Повадился ходить в гости к Шелагину сосед его, интендант Евсюков. Для затравки поругает Евсюков генеральского сынка и ждет, что ответит ему Степан Сергеич. А тот удивляется:
— Почему ж тогда много у нас несознательных? Игумнов этот… и другие.
Как, Вася, по-твоему, а?
Евсюков слушал с особым выражением лица, с особым блеском в глазах.
Только у пьяных замечал Степан Сергеич такое восторженное внимание к словам собеседника. Сидит пьяный, слушает пьяного же друга, и лицо его проясняется восторгом понимания, душа упивается чужими словами, глаза горят торжеством проникновения в чужие мысли, а душа волнуется, трепещет, ждет паузы, чтобы излиться навстречу.
Евсюков клонил голову к плечу, всезнающе улыбался.
— Вот ведь какое дело, Степан… — Густые брови лезли на лоб, Евсюков понижал голос: — Ди-а-лек-ти-ка. Понял? Что говорит вождь? Чем ближе мы к победе нового строя, тем острее классовая борьба, тем, естественно, и больше классовых врагов. Ди-а-лек-тика.
— Получается, — выкладывал как на духу свои сомнения Шелагин, получается, что при коммунизме врагов будет полным-полно?
— Не понимаешь ты, Степан, диалектики, — вздыхал Евсюков. — Не понимаешь. Не по-ни-ма-ешь.
— Кто ж, по-твоему, курсант Игумнов?
Евсюков озадаченно думал и находил ответ:
— Он — враг.
— Загнул ты, Вася… Сын генерала — и враг?
— Не понимаешь ты, Степан. Завербовали твоего Игумнова на Западе, жил он с батей в Берлине и в Варшаве… Там и завербовали.
Обиделся Степан Сергеич.
— За дурака ты меня принимаешь, Вася?.. Какой же он враг? Враг, он тихарем сидеть будет, словечка лишнего не скажет, а ты — враг… В особый отдел ходил?
— Ходил, — признался Евсюков. — Не поняли меня там.
— Правильно сделали. Выкинь из головы насчет врагов.
Евсюков поразмышлял и самокритично сказал, что дал маху. Курсант Игумнов — просто развращенный буржуазным влиянием человек. Его надо перевоспитать, нещадно дисциплинируя.

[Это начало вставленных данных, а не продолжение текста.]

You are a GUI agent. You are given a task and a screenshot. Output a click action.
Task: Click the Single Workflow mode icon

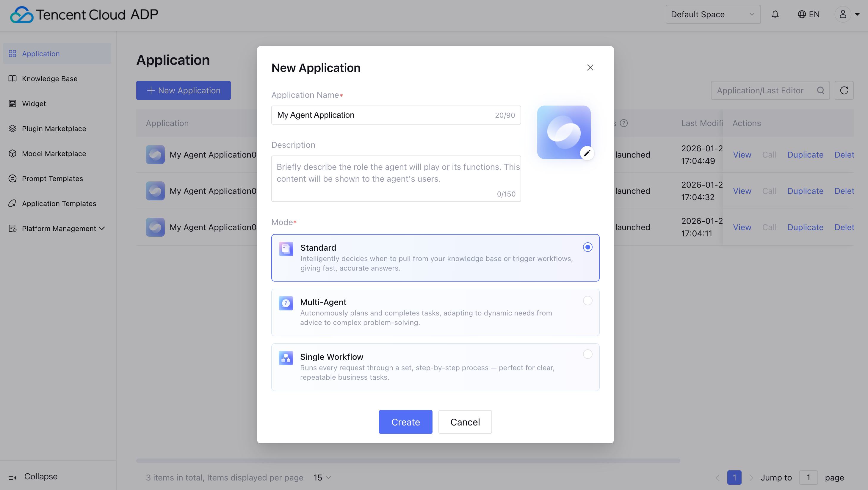pos(286,358)
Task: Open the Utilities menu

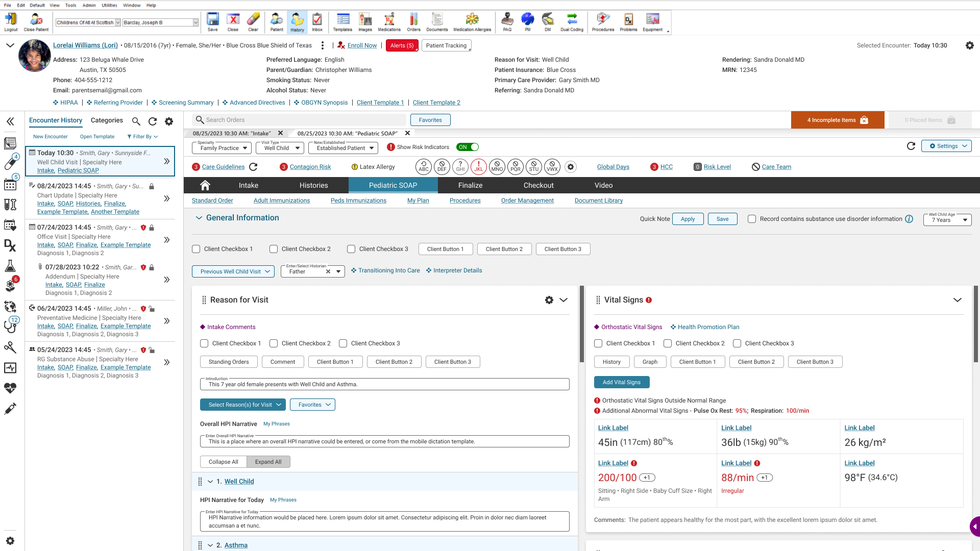Action: pyautogui.click(x=109, y=5)
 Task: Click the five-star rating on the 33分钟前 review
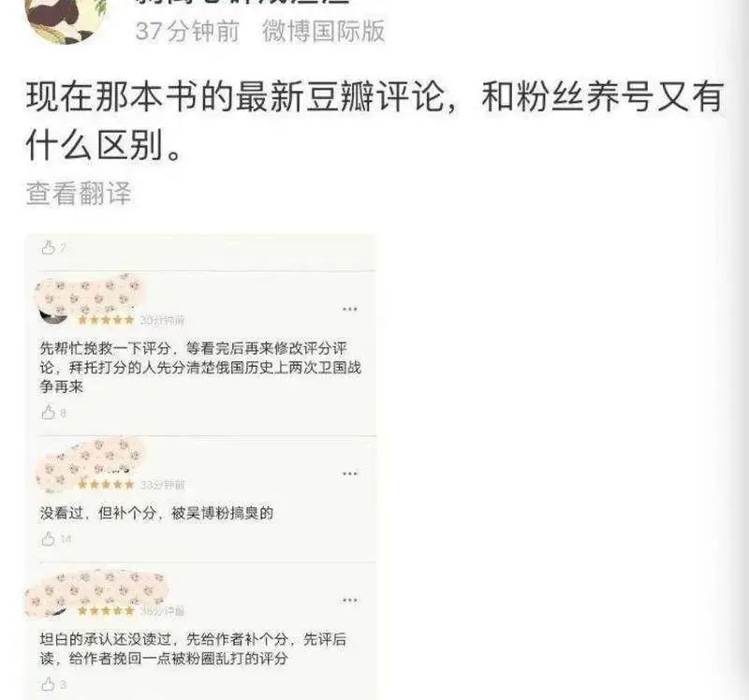106,485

— Это отец-то его — буржуй?.. Ну, Вася…
Но в остальном Шелагин был согласен с соседом. Суровая воинская закалка пойдет только на пользу Игумнову.
Курсант Игумнов пошумел и затих, самому надоело фанфаронить, пускать мыльные пузыри. Было ему в училище скучно на лекциях. В часы, отведенные для самостоятельных занятий, утыкал он в ладони лицо и думал, вспоминал, улыбался, морщился. Весь мир заслонили придирки Сороки, наставления помкомвзвода, наряды, тревоги и марши — двадцать километров с полной выкладкой, с полпудом песка в ранце. Покинутый же мир был так великолепен!
Пятнадцатилетие застало его в Варшаве, отец подарил ему часы, адъютант отца раздобыл американский «виллис». Бойкий сын вскочил в машину, помчался на Маршалковскую, где в бесчисленных кабачках толкался любопытнейший сброд.